“Madame de Stael’s extremely dark complexion, her original toilet, her perfectly bare shoulders, of which either might have been very beautiful, but which harmonized very poorly with each other; her whole ensemble was far from approximating to the standard of the ideal I had formed of the authoress of Delphine and Corinne. I had almost hoped to find in her one of the heroines she had so beautifully portrayed, and I was therefore struck dumb with astonishment. But, after the first shock, I was at least compelled to acknowledge that she possessed very beautiful and expressive eyes; and yet it seemed impossible for me to find anything in her countenance on which love could fasten, although I have been told that she has often inspired that sentiment.
“When I afterward expressed my astonishment to the queen, she replied: ’It is, perhaps, because she is capable of such great love herself, that she succeeds in inspiring others with love; moreover, it flatters a man’s self-love to be noticed by such a woman, and, in the end, one can dispense with beauty, when one has Madame de Stael’s intellect.’
“The queen inquired after Madame de Stael’s daughter, who had not come with her, and who was said to be truly charming. I believe the young gentlemen of our party could have confronted the beautiful eyes of the daughter with still greater amiability than those of the mother, but an attack of toothache had prevented her coming.
“After the first compliments and salutations, the queen proposed to the ladies to take a look at her park. They seated themselves on the cushions of the queen’s large char a banc, which has become historic on account of the many high and celebrated personages who have been driven in it at different times. The Emperor Napoleon was, however, not one of this number, as he never visited St. Leu; but, with this exception, there are few of the great and celebrated who have not been seated in it at one time or another.

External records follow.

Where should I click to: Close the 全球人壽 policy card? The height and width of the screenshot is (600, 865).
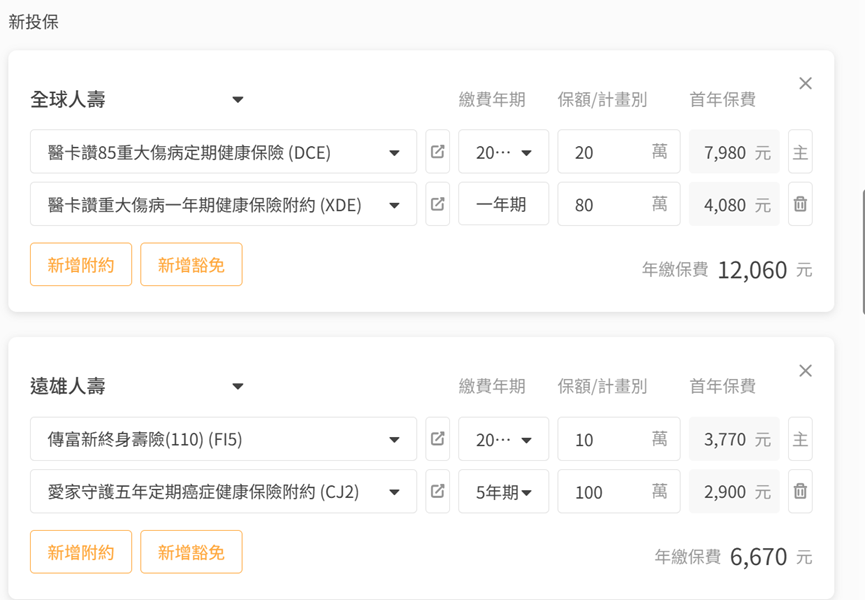805,84
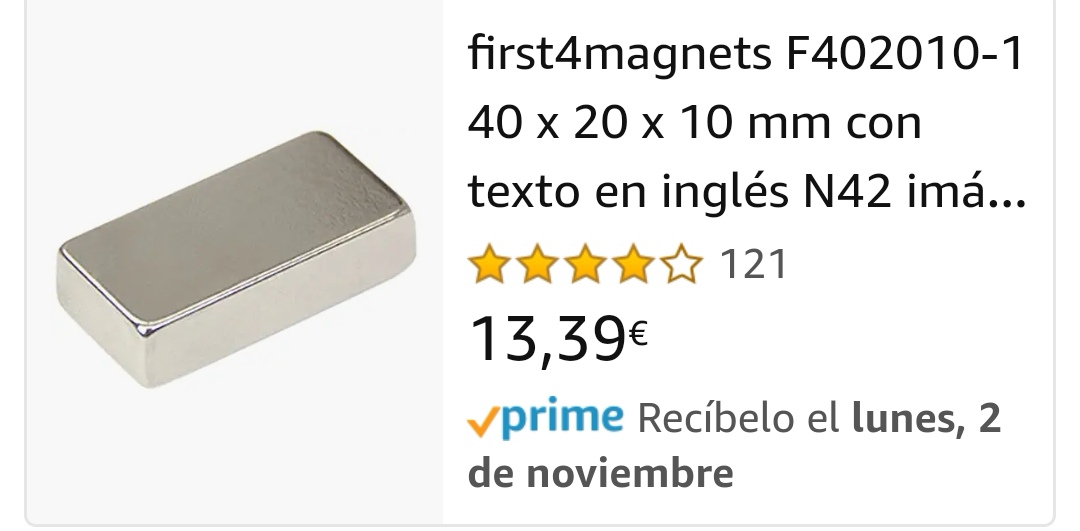Click the '40 x 20 x 10 mm con' title line
Screen dimensions: 1080x531
tap(694, 123)
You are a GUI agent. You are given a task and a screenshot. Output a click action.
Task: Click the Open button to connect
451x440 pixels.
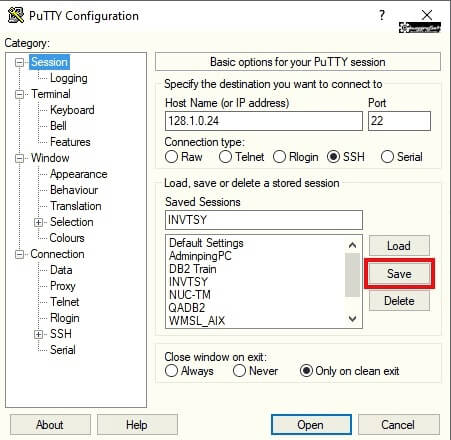tap(311, 425)
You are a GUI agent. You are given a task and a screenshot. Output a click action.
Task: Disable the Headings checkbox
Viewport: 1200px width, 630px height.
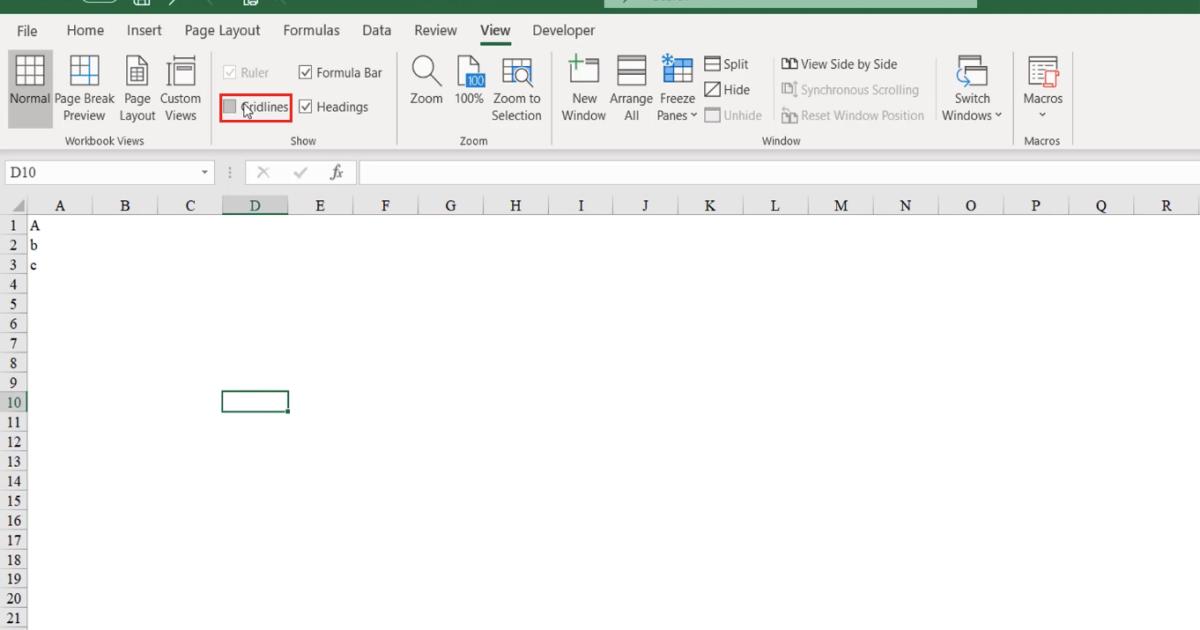pyautogui.click(x=304, y=106)
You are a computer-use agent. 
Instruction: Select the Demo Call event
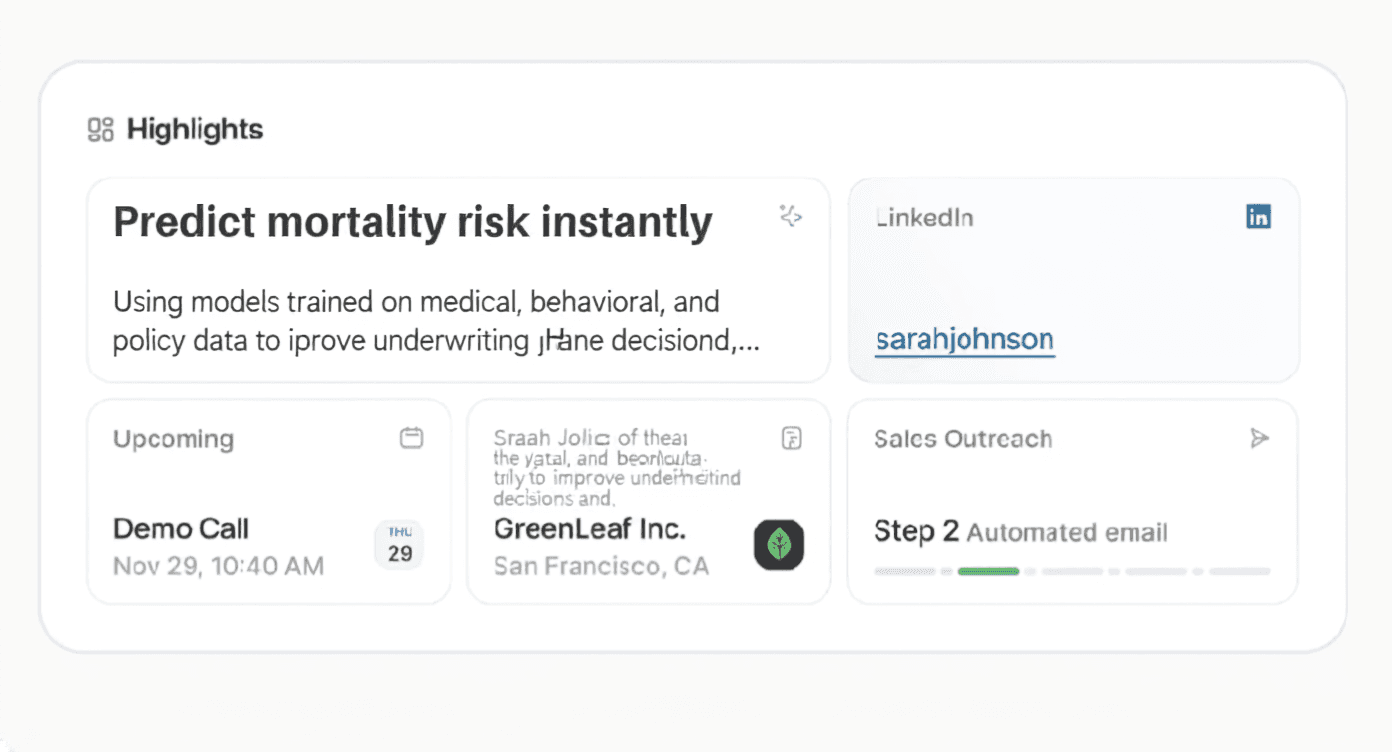pyautogui.click(x=181, y=528)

“As they drove through the park and the forest of Montmorency, in a walk only, the conversation was kept up as in the parlor, and the consumption of intellectuality was continued. The beautiful neighborhood, that reminded one of Switzerland, as it was remarked, was duly admired. Then Italy was spoken of. The queen, who had been somewhat distraite, and had good cause to be somewhat sad, and disposed to commune with herself, addressed Madame de Stael with the question, ’You have been in Italy, then?’

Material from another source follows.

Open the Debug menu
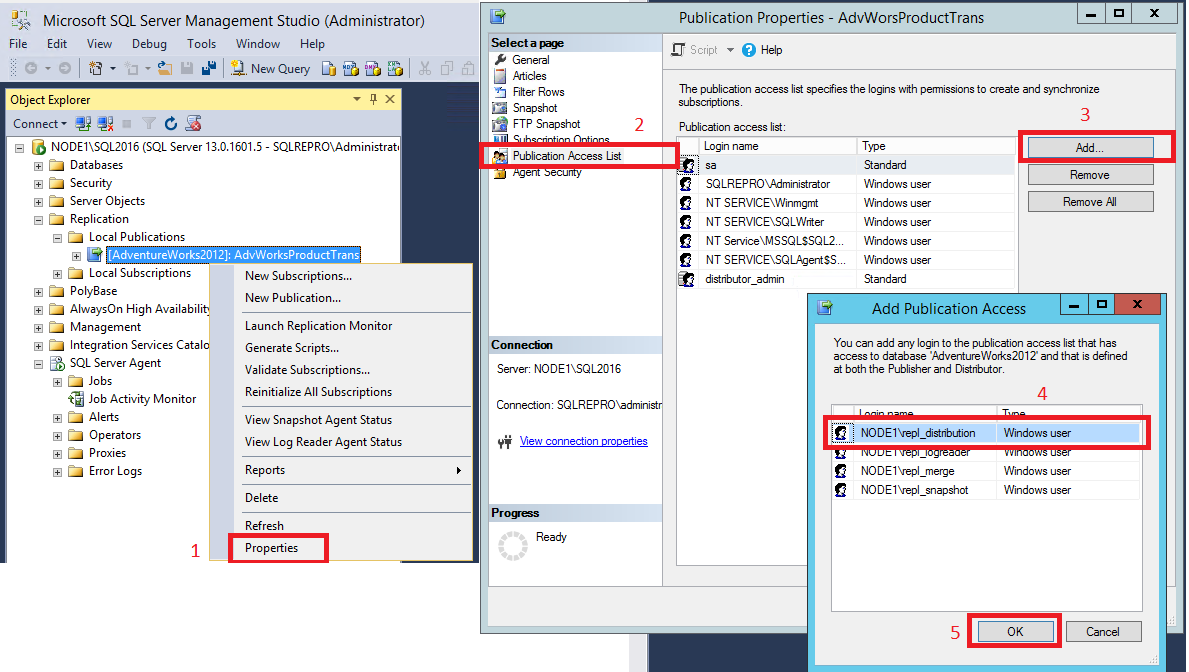The width and height of the screenshot is (1189, 672). (x=148, y=43)
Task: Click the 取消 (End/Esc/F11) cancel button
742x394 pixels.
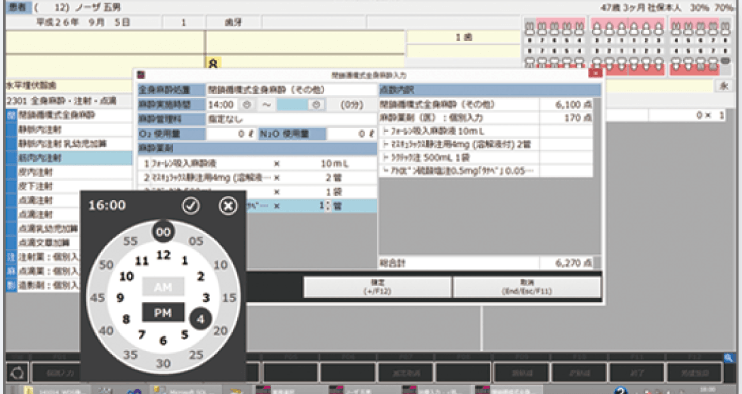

“Madame de Stael was, as it were, transfixed with dismay, and the gentlemen exclaimed with one accord: ‘And Corinne? and Corinne?’
“‘Ah, that is true,’ said the queen, in embarrassment, awakening, as it were, from her dreams.
“‘Is it possible,’ asked M. de Canonville, ’your majesty has not read Corinne?’
“‘Yes—no,’ said the queen, visibly confused, ‘I shall read it again,’ and, in order to conceal an emotion that I alone could understand, she abruptly changed the topic of conversation.